Modification of Cys-837 identifies an actin-binding site in the beta-propeller protein scruin

S Sun; M Footer; P Matsudaira

doi:10.1091/mbc.8.3.421

. 1997 Mar;8(3):421–430. doi: 10.1091/mbc.8.3.421

Modification of Cys-837 identifies an actin-binding site in the beta-propeller protein scruin.

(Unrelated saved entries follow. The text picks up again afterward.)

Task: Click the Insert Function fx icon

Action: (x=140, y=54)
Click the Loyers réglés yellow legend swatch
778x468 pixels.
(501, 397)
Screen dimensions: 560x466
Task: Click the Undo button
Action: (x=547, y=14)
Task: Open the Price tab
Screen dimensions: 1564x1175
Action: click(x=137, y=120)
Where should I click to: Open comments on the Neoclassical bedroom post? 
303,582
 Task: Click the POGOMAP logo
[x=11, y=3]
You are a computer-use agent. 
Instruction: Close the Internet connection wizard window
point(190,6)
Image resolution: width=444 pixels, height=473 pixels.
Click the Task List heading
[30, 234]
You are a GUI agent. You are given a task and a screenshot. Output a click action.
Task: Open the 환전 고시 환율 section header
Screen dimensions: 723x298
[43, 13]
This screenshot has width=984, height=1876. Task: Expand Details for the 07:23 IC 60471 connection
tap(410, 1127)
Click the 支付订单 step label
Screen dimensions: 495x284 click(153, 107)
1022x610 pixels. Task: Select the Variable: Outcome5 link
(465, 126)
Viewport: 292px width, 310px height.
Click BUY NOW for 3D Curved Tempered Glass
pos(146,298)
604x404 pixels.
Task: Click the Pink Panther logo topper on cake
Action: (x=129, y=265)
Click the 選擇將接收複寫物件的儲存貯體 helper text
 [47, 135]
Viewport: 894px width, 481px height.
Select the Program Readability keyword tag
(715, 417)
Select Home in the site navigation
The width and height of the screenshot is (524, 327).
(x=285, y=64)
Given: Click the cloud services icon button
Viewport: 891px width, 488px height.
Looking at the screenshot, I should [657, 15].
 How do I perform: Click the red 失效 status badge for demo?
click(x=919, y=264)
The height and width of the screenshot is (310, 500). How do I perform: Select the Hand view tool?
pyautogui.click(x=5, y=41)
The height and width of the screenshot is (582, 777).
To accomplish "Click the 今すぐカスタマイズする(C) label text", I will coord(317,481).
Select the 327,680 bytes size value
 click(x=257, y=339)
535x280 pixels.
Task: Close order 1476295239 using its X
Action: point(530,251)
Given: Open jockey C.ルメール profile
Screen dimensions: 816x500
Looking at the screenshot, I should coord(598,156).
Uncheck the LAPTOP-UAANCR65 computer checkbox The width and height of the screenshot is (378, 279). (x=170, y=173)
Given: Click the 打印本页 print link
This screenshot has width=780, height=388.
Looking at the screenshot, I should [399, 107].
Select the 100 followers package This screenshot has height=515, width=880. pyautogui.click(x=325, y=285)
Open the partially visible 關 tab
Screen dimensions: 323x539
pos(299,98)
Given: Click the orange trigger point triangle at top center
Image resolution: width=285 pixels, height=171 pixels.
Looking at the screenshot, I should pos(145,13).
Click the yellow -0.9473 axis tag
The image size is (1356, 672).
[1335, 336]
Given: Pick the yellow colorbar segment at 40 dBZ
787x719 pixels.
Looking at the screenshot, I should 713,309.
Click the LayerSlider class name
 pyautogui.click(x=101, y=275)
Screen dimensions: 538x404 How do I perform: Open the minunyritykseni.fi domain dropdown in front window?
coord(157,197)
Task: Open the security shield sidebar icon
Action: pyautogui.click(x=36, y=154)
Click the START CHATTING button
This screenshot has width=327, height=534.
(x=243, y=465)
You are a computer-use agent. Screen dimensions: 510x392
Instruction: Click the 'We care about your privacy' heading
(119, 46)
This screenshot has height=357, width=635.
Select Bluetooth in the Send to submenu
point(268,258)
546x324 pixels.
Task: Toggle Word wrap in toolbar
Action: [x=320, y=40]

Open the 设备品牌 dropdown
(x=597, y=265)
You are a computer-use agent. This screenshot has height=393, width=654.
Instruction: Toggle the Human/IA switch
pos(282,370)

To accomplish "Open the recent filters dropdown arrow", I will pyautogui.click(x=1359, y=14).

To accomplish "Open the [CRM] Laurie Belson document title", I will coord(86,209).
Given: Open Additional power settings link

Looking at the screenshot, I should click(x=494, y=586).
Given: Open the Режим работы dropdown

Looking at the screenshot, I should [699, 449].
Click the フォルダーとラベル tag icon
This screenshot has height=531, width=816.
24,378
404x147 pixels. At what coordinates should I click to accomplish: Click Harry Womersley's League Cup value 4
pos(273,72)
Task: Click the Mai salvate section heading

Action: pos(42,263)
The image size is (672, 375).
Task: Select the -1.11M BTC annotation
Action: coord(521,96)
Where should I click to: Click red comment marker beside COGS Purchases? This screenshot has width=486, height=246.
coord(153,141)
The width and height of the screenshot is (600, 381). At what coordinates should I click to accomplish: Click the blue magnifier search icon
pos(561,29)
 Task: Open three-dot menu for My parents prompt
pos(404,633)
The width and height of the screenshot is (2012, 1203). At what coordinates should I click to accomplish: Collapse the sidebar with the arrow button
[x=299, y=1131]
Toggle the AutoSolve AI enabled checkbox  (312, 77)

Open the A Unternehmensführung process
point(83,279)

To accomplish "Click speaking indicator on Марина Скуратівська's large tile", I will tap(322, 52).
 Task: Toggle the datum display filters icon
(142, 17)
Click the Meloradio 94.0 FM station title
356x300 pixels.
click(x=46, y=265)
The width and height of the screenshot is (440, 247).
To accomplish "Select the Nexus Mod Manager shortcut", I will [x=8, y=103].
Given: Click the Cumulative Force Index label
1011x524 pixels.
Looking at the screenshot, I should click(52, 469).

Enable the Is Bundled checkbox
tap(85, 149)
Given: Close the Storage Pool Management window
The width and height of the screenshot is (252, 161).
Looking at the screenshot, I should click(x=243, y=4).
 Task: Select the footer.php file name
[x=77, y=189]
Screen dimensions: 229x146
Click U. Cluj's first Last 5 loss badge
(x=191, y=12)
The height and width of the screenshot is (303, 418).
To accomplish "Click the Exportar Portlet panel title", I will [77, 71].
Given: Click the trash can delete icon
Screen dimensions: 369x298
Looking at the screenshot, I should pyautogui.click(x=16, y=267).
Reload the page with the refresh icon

S Sun ¹, M Footer ¹, P Matsudaira ¹

PMCID: PMC276094 PMID: 9188095

Abstract

In the acrosomal process of Limulus sperm, the beta-propeller protein scruin cross-links actin into a crystalline bundle. To confirm that scruin has the topology of a beta-propeller protein and to understand how scruin binds actin, we compared the solvent accessibility of cysteine residues in scruin and the acrosomal process by chemical modification with (1,5-IAEDANS). In soluble scruin, the two most reactive cysteines of soluble scruin are C837 and C900, whereas C146, C333, and C683 are moderately reactive. This pattern of reactivity is consistent with the topology of a typical beta-propeller protein; all of the reactive cysteines map to putative loops and turns whereas the unreactive cysteines lie within the predicted interior of the protein. The chemical reactivities of cysteine in the acrosomal process implicate C837 at an actin-binding site. In contrast to soluble scruin, in the acrosomal process, C837 is completely unreactive while the other cysteines become less reactive. Binding studies of chemically modified scruin correlate the extent of modification at C837 with the extent of inhibition of actin binding. Furthermore, peptides corresponding to residues flanking C837 bind actin and narrow a possible actin-binding region to a KQK sequence. On the basis of these studies, our results suggest that an actin-binding site lies in the C-terminal domain of scruin and involves a putative loop defined by C837.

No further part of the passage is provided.